Is there a sense in which linear contracts are "the best you can do?" Carroll shows that any contract $w(y)$ can be improved to a linear contract, even if $w(y)$ is pathological. The gist of the argument is as follows: consider the convex hull of the curve $w(y)$ that lies above the value $V_A(w|\mathcal{A}_0).$ Consider the $Q = (y',w(y'))$ point which minimizes $\mathbb{E}_F[y] - \mathbb{E}_F[w(y)].$ This is the worst case for Alice, the principal. $Q$ will typically be where $V_A(w|\mathcal{A}_0)$ intersects the left side of the convex hull. Note that the line parametrizing the intersecting boundary of this convex hull is itself a contract $w'(y)$ which dominates $w(y)!$ Repeating this process and considering some technical details gives you the optimality result.

cfg1

The full technical details can be found the paper, and I will not discuss them now. However, I would like to discuss the generalization of this lemma to include more observables to the principal.

Let $z = (z_1, \ldots, z_k)$ range over a compact set $\mathcal{Z} \subseteq \mathbb{R}^k.$ Define a cost function $b: \mathbb{R}^k \to \mathbb{R}^+$ such that actions depend on $b:$ an action is then $(F,c)$ such that $F \in \Delta(\mathcal{Z})$ and $c \geq b(\mathbb{E}_F(z)).$ A contract is now a function $w: \mathcal{Z} \to \mathbb{R}^+.$ Changing the definitions of $\mathcal{A}_0, V_A$ appropriately etc., it turns out the optimally robust contract is linear in the observables available to the principal. Precisely, the optimal contract is of the form

$$w(z) = \alpha_1z_1 + \cdots + \alpha_kz_k + \beta$$

for real numbers $\alpha_i, \beta.$

learnability

It seems like the linear optimality result for robust contracts is pretty general and not too sensitive to assumptions: load-bearing here is that $\mathcal{Y}$ has a minimum that we normalize to be zero, some relaxed version of the nontrivality assumption, and that the risk associated with any particular action is quantifiable in a shared manner by both the principal and the agent.3

One obvious consideration: consider the possibility of unbounded risk to the principal (as suggested in UK AISI's Economics and Game Theory research agenda). It is difficult to construct contracts that then robustly protect against these scenarios, even with partial information. What are the minimum viable assumptions necessary to get guarantees in this regime?

Another consideration that I am interested in: this feels very similar to classical bandit problems in RL. Heck, the agent is engaging in the optimal bandit policy given a set of lotteries! Unifying the two literatures (perhaps [KZ25] is of interest) might tell us something interesting about certain classes of decision problems.

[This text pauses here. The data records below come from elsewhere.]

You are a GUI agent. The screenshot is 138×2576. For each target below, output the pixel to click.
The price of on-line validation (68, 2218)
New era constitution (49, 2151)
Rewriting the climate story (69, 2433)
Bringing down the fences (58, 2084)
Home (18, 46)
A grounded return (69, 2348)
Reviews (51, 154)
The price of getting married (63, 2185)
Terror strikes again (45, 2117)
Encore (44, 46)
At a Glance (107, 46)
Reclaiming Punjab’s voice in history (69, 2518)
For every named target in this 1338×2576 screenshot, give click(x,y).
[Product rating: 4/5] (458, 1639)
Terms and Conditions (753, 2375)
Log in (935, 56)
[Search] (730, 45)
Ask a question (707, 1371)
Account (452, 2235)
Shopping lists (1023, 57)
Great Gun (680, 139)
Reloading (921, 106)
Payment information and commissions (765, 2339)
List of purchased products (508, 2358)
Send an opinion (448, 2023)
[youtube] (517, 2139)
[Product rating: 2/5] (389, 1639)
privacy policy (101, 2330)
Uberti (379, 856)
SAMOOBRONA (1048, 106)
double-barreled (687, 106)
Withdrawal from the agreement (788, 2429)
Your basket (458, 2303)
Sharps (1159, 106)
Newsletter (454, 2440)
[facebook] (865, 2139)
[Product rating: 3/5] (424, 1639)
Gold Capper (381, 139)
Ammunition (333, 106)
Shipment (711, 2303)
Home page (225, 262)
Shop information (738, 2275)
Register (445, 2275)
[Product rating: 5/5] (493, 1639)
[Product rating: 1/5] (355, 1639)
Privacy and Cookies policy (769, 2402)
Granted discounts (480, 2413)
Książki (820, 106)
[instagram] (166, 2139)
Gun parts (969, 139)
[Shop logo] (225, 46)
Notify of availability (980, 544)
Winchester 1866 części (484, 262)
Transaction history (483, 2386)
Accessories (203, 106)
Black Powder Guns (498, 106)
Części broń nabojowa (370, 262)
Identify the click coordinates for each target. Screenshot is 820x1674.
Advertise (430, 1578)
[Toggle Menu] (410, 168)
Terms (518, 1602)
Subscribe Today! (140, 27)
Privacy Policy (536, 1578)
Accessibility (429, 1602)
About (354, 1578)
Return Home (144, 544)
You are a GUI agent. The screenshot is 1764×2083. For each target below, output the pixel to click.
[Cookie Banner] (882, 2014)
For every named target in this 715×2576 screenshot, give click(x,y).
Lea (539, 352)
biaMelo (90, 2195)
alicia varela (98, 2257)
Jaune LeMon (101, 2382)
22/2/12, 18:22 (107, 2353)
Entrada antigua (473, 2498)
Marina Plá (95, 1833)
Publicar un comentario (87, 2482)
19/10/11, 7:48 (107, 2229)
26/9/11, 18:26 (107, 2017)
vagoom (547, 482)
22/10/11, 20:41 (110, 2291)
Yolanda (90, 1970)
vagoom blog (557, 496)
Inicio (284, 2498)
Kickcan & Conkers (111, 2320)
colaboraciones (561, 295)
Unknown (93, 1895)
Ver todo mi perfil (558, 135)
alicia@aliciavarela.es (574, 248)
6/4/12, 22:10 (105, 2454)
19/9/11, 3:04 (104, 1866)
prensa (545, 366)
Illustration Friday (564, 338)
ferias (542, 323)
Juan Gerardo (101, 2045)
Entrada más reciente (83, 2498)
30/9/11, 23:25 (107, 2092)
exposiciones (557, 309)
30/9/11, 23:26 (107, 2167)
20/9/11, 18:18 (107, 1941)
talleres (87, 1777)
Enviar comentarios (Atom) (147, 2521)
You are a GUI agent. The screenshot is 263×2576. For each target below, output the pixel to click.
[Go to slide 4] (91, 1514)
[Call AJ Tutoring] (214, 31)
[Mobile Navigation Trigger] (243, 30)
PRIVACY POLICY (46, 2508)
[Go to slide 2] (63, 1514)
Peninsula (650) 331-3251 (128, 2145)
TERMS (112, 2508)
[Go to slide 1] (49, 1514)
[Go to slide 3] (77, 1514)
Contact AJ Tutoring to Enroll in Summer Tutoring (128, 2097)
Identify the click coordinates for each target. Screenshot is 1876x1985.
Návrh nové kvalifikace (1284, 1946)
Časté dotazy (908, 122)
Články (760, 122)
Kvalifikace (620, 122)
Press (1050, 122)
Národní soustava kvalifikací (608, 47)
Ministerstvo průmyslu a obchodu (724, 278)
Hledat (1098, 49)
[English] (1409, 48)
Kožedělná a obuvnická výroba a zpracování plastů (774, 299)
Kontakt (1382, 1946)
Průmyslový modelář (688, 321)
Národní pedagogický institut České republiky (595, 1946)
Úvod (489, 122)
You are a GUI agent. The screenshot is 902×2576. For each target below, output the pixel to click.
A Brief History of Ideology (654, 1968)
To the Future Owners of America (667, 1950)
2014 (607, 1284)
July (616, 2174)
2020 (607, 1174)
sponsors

Also, learnable agents would (I think) perform better than static ones on a kind of mixed-objective performance metric! Perhaps one which mixes expected average and expected worst-case reward, with some weighting. Generally, intuitive restrictions & extensions on this result are things I'm excited about.

1

The majority of this post is a distillation of this paper. All credit to Gabriel Carroll.

2

$\mathcal{A}^* (w | \mathcal{A})$ is guaranteed to be nonempty by continuity and compactness.

3

This one in particular has some philosophical implications.